Jessie annuì e seguì Kat nell’Area preparatoria di transizione, dove sterilità e silenzio misero fine allo slancio giocoso del loro incontro.
*
Quindici minuti dopo, Kat condusse Jessie alla porta che connetteva l’ala di sicurezza del DNR ad alcune delle persone più pericolose del pianeta. Erano già state nel suo ufficio per un aggiornamento riguardante gli ultimi mesi, che erano stati sorprendentemente privi di eventi.
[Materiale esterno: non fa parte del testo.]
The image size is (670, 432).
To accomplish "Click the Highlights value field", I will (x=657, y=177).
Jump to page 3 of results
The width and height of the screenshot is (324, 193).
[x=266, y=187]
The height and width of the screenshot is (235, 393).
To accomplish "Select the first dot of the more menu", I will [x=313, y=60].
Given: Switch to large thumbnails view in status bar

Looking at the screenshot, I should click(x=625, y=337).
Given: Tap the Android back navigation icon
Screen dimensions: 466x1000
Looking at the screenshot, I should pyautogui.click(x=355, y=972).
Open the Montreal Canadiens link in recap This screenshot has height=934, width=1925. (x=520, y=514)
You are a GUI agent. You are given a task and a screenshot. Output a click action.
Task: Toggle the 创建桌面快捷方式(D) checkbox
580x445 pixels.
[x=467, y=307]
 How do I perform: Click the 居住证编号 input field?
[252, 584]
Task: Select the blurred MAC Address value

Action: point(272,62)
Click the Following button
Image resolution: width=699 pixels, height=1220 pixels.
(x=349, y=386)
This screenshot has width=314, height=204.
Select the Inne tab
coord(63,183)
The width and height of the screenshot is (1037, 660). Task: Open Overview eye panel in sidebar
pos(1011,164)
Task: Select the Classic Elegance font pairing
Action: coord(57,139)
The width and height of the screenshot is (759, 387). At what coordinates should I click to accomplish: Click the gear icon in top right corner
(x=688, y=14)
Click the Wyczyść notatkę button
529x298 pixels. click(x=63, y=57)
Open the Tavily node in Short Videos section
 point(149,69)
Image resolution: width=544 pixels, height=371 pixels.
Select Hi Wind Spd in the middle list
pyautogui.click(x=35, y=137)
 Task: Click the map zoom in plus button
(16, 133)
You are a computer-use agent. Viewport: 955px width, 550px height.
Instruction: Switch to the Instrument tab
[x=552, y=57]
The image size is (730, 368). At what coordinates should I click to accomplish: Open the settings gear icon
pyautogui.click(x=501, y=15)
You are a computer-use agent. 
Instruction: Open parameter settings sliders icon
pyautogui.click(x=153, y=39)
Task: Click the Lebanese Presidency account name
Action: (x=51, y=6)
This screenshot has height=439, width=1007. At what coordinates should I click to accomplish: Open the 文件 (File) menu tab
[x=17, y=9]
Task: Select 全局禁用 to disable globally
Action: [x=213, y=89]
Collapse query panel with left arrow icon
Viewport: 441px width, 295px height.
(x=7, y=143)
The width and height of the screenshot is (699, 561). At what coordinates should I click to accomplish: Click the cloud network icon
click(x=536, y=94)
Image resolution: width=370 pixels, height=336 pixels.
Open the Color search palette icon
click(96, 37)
Kat l’aveva informata che non appena Crutchfield l’aveva minacciata di un imminente incontro con suo padre, la già serrata sicurezza era stata aumentata ancora di più. La struttura aveva aggiunto ulteriori videocamere di sicurezza e ancora più verifiche dell’identità dei visitatori.
Non c’erano prova che Xander Thurman avesse tentato di fare visita a Crutchfield. I suoi soli ospiti erano stati il medico che veniva ogni mese a controllare le sue funzioni vitali, lo psichiatra con cui non parlava quasi mai e un detective del Dipartimento di Polizia di Los Angeles che aveva sperato, inutilmente, che Crutchfield condividesse informazioni su un caso congelato su cui stava lavorando, e il suo avvocato d’ufficio che si era presentato solo per assicurarsi che non lo stessero torturando. Aveva a malapena dialogato con tutti loro.